- _TASK DIRECTIONS_
Quote every one of the records below verbatim.

[STORED ROWS start]

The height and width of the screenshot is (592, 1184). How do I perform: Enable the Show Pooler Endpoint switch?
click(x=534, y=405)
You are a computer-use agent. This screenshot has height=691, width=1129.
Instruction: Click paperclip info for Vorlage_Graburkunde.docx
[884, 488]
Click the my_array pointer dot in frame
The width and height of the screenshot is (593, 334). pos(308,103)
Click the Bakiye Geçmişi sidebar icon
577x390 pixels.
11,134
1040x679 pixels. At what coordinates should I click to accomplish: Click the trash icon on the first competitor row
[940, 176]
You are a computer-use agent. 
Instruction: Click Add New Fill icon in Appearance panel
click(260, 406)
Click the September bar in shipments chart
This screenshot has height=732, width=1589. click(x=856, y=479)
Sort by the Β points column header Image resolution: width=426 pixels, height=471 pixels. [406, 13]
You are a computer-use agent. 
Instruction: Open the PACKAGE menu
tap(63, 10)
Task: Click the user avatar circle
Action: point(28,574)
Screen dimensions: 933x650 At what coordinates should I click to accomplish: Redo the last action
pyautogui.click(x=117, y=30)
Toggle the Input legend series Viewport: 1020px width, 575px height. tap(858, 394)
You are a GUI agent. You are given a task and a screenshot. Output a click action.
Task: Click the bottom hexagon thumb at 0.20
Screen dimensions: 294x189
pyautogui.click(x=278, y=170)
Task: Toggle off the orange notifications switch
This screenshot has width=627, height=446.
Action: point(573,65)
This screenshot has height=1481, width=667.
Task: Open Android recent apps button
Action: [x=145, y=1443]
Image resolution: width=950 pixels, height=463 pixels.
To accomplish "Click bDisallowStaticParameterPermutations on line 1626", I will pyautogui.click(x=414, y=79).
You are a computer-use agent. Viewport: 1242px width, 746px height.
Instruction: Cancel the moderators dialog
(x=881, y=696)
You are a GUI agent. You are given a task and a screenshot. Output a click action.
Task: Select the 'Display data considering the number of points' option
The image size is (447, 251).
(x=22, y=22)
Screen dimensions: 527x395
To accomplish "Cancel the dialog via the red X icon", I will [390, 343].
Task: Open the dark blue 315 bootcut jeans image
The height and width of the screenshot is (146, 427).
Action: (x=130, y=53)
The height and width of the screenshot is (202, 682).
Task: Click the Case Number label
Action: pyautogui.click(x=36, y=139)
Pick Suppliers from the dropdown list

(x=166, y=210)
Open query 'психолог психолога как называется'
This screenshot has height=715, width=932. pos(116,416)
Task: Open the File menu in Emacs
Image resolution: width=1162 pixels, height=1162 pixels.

[STORED ROWS end]

- _WRITTEN SOLUTION_
The height and width of the screenshot is (592, 1184). How do I perform: Enable the Show Pooler Endpoint switch?
click(x=534, y=405)
You are a computer-use agent. This screenshot has height=691, width=1129.
Instruction: Click paperclip info for Vorlage_Graburkunde.docx
[884, 488]
Click the my_array pointer dot in frame
The width and height of the screenshot is (593, 334). pos(308,103)
Click the Bakiye Geçmişi sidebar icon
577x390 pixels.
11,134
1040x679 pixels. At what coordinates should I click to accomplish: Click the trash icon on the first competitor row
[940, 176]
You are a computer-use agent. 
Instruction: Click Add New Fill icon in Appearance panel
click(260, 406)
Click the September bar in shipments chart
This screenshot has height=732, width=1589. click(x=856, y=479)
Sort by the Β points column header Image resolution: width=426 pixels, height=471 pixels. [406, 13]
You are a computer-use agent. 
Instruction: Open the PACKAGE menu
tap(63, 10)
Task: Click the user avatar circle
Action: point(28,574)
Screen dimensions: 933x650 At what coordinates should I click to accomplish: Redo the last action
pyautogui.click(x=117, y=30)
Toggle the Input legend series Viewport: 1020px width, 575px height. tap(858, 394)
You are a GUI agent. You are given a task and a screenshot. Output a click action.
Task: Click the bottom hexagon thumb at 0.20
Screen dimensions: 294x189
pyautogui.click(x=278, y=170)
Task: Toggle off the orange notifications switch
This screenshot has width=627, height=446.
Action: point(573,65)
This screenshot has height=1481, width=667.
Task: Open Android recent apps button
Action: [x=145, y=1443]
Image resolution: width=950 pixels, height=463 pixels.
To accomplish "Click bDisallowStaticParameterPermutations on line 1626", I will pyautogui.click(x=414, y=79).
You are a computer-use agent. Viewport: 1242px width, 746px height.
Instruction: Cancel the moderators dialog
(x=881, y=696)
You are a GUI agent. You are given a task and a screenshot. Output a click action.
Task: Select the 'Display data considering the number of points' option
The image size is (447, 251).
(x=22, y=22)
Screen dimensions: 527x395
To accomplish "Cancel the dialog via the red X icon", I will [390, 343].
Task: Open the dark blue 315 bootcut jeans image
The height and width of the screenshot is (146, 427).
Action: (x=130, y=53)
The height and width of the screenshot is (202, 682).
Task: Click the Case Number label
Action: pyautogui.click(x=36, y=139)
Pick Suppliers from the dropdown list

(x=166, y=210)
Open query 'психолог психолога как называется'
This screenshot has height=715, width=932. pos(116,416)
Task: Open the File menu in Emacs
Image resolution: width=1162 pixels, height=1162 pixels.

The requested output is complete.